Julio Medem, like his fellow countryman, Pedro Almodovar, likes to create films about people and how they deal with relationships which are being pushed to the limits. He created critically acclaimed erotic dramas, Lovers of the Arctic Circle and Room in Rome, before and after Sex and Lucia but this latter film is his greatest achievement to date.

Paz Vega delivers an exposing but equally sparkling performance as Lucia, a waitress who discovers early on in the film that her boyfriend has been killed in an accident. He is Lorenzo (Tristan Ulloa). Distraught, she goes to an island he often talked about, and there she meets Carlos (Daniel Freire), a scuba diver who steers her toward a guest house occupied by Elena (Najwa Nimri).

East Anglian Daily Times: Paz Vega makes her big screen debut as the eponymous waitress in the Spanish erotic classic Sex and Lucia. Photo: Metro TartanPaz Vega makes her big screen debut as the eponymous waitress in the Spanish erotic classic Sex and Lucia. Photo: Metro Tartan (Image: Archant)

It appears that Lorenzo is a novelist and all of a sudden we are transported back six years to their first meeting. Lucia tells him she admires his novel and they become passionate lovers, but things turn sour when he gets bogged down in that difficult second novel. It is at this point that events and the identity of characters start becoming fluid.

Vega holds the film together with her genuinely engaging personality. There is a wonderful sense of passion and connection between her and her lovers and a messy abandon in her love-making which puts the carefully shot, incredibly artificial, ‘soft-porn’ movies turned out by Hollywood to shame. Here, you believe you are witnessing genuine desire.
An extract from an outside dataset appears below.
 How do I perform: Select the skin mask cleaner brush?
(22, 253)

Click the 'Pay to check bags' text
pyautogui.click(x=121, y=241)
Medem brings a terrific sense of style to the photography. Once the action moves to the Mediterranean island, at the height of summer, all the visuals have that sun-drenched, slightly over exposed, dreamscape to them.

Because of flashbacks and time jumps, you can’t help but wonder whether what you are seeing is real? Is it a passage lifted from Lorenzo’s novel or wild imaginings summoned up by Lucia’s grief? Or maybe, it is real… Sex and Lucia is certainly one of the most inventive and erotic films you are ever likely to see.

There is plenty of nudity, both male and female, but it is never gratuitous. The sex serves the story in exactly the same way that a gun-fight or battle-scene drives the narrative forward in an action movie or a perilous situation reveals something about the hero or villain in a thriller.

It’s also not a po-faced film either. There’s a wonderful sense of fun about it. Vega delivers a radiant performance and the sex, for once, is exhilarating. These sorts of films are hard to get right but every once in a while something like this comes along and you realise that it is not only possible to make a genuinely erotic movie but make an erotic movie that has integrity.